I understand that you have a goal of planting 1000 billion trees by 2020. What would help you in achieving this goal and how big an impact would it have on climate/poverty crisis?
Half of all photosynthetic activity on this planet is by phytoplankton in the ocean the other half by trees and other plants on land.
Each tree can bind 10 kg of CO2 per year in average. These 12.6 billion new trees planted during the last six years of the Plant-for-the-Planet Campaign are binding 126 million tons of CO2 every year. Reaching our goal of 1.000 billion trees these trees will bind 10 billion tons of CO2. Today we humans produce and exhaust by our fossil living standard 33 billion tons of CO2 a year. As the CO2 emissions are unfortunately increasing these additional trees will absorb a quarter of the human made CO2 emission. Tree planting is not enough, but it is easy and it is an important first step. In addition we have to reduce our CO2 emissions and have to share the remaining budget fair among the world citizens.
If every person is planting 150 trees we can easily reach the 1.000 Billion Tree goal. The rich part of the world could plant 5 times the amount about 1.000 trees and for the poor part tree planting could become an income possibility. In 2009 and 2012 I met with Prof. Muhammad Yunus to develop Tree Planting Grameen Concept. As trees planted in poor tropical regions absorb double the amount of CO2 compared to a tree in rich Europe or North America such a global dimension adds up for several reasons.

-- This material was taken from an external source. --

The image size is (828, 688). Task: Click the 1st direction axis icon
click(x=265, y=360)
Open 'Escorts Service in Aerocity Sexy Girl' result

You see yourself as a global citizen with your focus being on overcoming global challenges. Do you find it frustrating that most people see themselves as national citizens and have not looked at the bigger picture up until recently?
150 species get extinct every single day and extinction is forever. If we continue like that we, the human species is on the way to destroy its own livelihood. This is a minor problem for the planet, but a major problem for us humans. I am personally convinced that we can still leave that path of extinction if we change our behavior: Leave the fossil fuels in the ground, the sun is sending 5.000 times more energy to our planet than we need. The fossil fuels are much too valuable to be burned and the future generation will need it for more intelligent actions then to moving a car or heating a house.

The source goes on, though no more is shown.